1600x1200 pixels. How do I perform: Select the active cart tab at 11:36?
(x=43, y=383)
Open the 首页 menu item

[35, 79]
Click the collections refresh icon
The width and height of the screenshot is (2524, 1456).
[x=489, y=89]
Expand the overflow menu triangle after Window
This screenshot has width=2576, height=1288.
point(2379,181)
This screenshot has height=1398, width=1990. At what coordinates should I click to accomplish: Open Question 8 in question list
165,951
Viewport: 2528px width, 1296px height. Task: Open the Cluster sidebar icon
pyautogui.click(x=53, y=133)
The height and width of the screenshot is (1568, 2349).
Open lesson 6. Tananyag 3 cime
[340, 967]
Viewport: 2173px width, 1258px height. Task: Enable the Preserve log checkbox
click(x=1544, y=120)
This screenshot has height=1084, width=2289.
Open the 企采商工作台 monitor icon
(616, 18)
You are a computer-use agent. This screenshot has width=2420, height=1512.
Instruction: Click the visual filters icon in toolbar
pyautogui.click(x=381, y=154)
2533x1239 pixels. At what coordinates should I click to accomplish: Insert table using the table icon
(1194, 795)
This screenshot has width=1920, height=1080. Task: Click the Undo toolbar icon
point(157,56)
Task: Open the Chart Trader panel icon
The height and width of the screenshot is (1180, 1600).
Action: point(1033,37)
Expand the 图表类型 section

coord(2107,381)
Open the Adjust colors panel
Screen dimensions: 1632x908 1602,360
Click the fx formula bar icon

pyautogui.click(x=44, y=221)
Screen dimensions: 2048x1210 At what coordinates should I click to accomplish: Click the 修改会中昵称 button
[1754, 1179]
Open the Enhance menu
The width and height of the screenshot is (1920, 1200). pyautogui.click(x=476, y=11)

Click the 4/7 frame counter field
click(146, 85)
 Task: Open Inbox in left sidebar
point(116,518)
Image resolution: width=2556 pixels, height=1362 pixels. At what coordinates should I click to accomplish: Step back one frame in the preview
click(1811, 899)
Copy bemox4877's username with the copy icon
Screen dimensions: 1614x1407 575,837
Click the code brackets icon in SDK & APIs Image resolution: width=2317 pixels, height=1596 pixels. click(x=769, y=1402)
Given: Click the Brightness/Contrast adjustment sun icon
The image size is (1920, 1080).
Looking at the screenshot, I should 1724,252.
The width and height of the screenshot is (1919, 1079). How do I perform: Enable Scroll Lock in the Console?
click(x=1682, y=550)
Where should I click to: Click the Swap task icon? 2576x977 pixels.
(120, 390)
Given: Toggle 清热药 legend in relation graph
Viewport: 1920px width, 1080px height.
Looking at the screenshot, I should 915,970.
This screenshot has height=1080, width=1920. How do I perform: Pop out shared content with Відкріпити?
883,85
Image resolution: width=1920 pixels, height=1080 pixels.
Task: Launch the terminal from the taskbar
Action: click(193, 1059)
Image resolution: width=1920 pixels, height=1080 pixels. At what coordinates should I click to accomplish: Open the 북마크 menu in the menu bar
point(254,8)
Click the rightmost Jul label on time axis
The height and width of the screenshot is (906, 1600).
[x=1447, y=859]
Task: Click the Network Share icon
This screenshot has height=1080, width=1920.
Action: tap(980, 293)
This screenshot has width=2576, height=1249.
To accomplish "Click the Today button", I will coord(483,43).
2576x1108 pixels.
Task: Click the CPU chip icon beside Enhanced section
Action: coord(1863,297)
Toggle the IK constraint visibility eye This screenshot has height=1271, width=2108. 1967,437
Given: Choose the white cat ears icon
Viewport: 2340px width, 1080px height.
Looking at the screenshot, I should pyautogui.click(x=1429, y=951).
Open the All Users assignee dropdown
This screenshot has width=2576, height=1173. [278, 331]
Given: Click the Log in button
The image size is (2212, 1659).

*-*-*

● EXERCISE DIRECTIONS:
Everything from the line containing "Given: Toggle 清热药 legend in relation graph" through the last line above should be copied exactly, please, with nothing added.

● REPLY TO THE TASK:
Given: Toggle 清热药 legend in relation graph
Viewport: 1920px width, 1080px height.
Looking at the screenshot, I should 915,970.
This screenshot has height=1080, width=1920. How do I perform: Pop out shared content with Відкріпити?
883,85
Image resolution: width=1920 pixels, height=1080 pixels.
Task: Launch the terminal from the taskbar
Action: click(193, 1059)
Image resolution: width=1920 pixels, height=1080 pixels. At what coordinates should I click to accomplish: Open the 북마크 menu in the menu bar
point(254,8)
Click the rightmost Jul label on time axis
The height and width of the screenshot is (906, 1600).
[x=1447, y=859]
Task: Click the Network Share icon
This screenshot has height=1080, width=1920.
Action: tap(980, 293)
This screenshot has width=2576, height=1249.
To accomplish "Click the Today button", I will coord(483,43).
2576x1108 pixels.
Task: Click the CPU chip icon beside Enhanced section
Action: coord(1863,297)
Toggle the IK constraint visibility eye This screenshot has height=1271, width=2108. 1967,437
Given: Choose the white cat ears icon
Viewport: 2340px width, 1080px height.
Looking at the screenshot, I should pyautogui.click(x=1429, y=951).
Open the All Users assignee dropdown
This screenshot has width=2576, height=1173. [278, 331]
Given: Click the Log in button
The image size is (2212, 1659).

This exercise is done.